On September 28, 2023, Defendant removed this action by invoking the Court's diversity jurisdiction. (NoR ¶¶ 7, 14).
II. DISCUSSION
Pursuant to 28 U.S.C. § 1332(a)(1), a federal district court has jurisdiction over “all civil actions where the matter in controversy exceeds the sum or value of $75,000, exclusive of interest and costs,” and the dispute is between citizens of different states.
Removal of civil suits is governed by 28 U.S.C. § 1446, which requires that a notice of removal be filed within 30 days after a defendant receives the initial pleading or the service of summons, whichever is shorter. See 28 U.S.C. § 1446(b). A case may also be removed within 30 days after a defendant receives “an amended pleading, motion, order or other paper from which it may first be ascertained that the case is one which is or has become removable.” See id. at (b)(3).
“[N]otice of removability under § 1446(b) is determined through examination of the four corners of the applicable pleadings, not through subjective knowledge or a duty to make further inquiry.” Harris v. Bankers Life and Cas. Co., 425 F.3d 689, 694 (9th Cir. 2005) (emphasis added). The time to remove after receipt of another paper under 28 U.S.C. § 1446(b)(3) starts when “a paper makes a ground for removal ‘unequivocally clear and certain.'” Dietrich v. Boeing Co., 14 F.4th 1089, 1091 (9th Cir. 2021).

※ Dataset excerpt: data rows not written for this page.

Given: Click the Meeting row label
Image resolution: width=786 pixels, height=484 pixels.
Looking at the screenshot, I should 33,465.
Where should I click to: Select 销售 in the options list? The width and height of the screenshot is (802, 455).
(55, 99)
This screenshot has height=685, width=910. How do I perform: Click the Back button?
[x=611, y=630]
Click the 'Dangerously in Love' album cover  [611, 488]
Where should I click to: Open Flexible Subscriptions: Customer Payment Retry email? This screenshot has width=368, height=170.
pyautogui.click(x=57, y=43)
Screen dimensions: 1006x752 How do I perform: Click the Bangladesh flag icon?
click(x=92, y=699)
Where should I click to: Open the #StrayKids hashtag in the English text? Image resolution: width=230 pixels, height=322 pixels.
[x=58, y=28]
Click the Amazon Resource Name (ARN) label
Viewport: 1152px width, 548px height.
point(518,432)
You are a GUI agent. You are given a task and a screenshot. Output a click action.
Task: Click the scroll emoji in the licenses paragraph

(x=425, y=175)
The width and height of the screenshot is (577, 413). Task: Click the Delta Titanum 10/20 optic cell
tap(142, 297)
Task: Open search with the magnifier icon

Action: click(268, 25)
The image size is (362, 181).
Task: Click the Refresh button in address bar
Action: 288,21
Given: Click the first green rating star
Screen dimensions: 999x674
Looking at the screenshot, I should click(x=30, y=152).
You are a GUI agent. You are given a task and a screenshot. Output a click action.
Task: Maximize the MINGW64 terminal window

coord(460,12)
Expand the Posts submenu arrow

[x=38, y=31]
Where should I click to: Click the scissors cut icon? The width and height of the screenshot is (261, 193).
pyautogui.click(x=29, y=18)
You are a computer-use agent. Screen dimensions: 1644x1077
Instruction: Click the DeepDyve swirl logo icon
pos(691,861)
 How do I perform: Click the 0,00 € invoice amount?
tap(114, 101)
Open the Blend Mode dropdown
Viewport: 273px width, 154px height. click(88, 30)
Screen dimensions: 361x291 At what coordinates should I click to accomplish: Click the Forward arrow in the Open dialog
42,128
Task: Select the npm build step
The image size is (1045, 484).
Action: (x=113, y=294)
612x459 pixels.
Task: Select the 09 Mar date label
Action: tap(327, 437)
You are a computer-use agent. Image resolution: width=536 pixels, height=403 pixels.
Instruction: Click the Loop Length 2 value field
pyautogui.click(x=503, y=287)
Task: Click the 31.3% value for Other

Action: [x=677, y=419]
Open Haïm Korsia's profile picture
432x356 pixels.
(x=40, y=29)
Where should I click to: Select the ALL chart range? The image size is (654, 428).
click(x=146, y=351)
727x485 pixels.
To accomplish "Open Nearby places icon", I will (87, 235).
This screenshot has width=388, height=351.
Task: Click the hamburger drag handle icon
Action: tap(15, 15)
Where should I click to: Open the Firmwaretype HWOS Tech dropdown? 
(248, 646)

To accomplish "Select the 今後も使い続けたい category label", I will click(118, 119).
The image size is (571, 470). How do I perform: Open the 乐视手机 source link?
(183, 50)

In Dietrich, the Ninth Circuit relied on two cases, from the First and Second Circuits, both requiring that damages be explicitly stated in order to support removal under diversity jurisdiction. See id. at 1093 (citing Romulus v. CVS Pharm., Inc., 770 F.3d 67, 75 (1st Cir. 2014) and Moltner v. Starbucks Coffee Co., 624 F.3d 34, 38 (2d Cir. 2010) (per curiam)). The Ninth Circuit summarized Romulus as “requiring ‘a clear statement of the damages sought or . . . [a] paper set[ting] forth sufficient facts from which the amount in controversy can be easily ascertained by the defendant by simple calculation.'” Id. (quoting Romulus, 770 F.3d at 75) (modifications in original).
Plaintiffs contend that Defendant's removal was untimely, as Defendant plausibly knew upon receiving the Complaint that the amount in controversy exceeded $75,000. (Motion at 7-9). Although the Complaint does not allege a specific monetary relief figure, Plaintiffs argue that they brought the case under the state court's unlimited jurisdiction, which requires at least $25,000 in damages. This, coupled with Plaintiffs' demand for civil penalties of up to “two times Plaintiffs' actual damages,” attorneys' fees, and costs, should have clearly indicated that the action was removable. Plaintiffs also aver that Defendant did not need the Agreement prior to removal due to its knowledge in the market valuation of the Vehicle. (Id. at 9; Reply at 2).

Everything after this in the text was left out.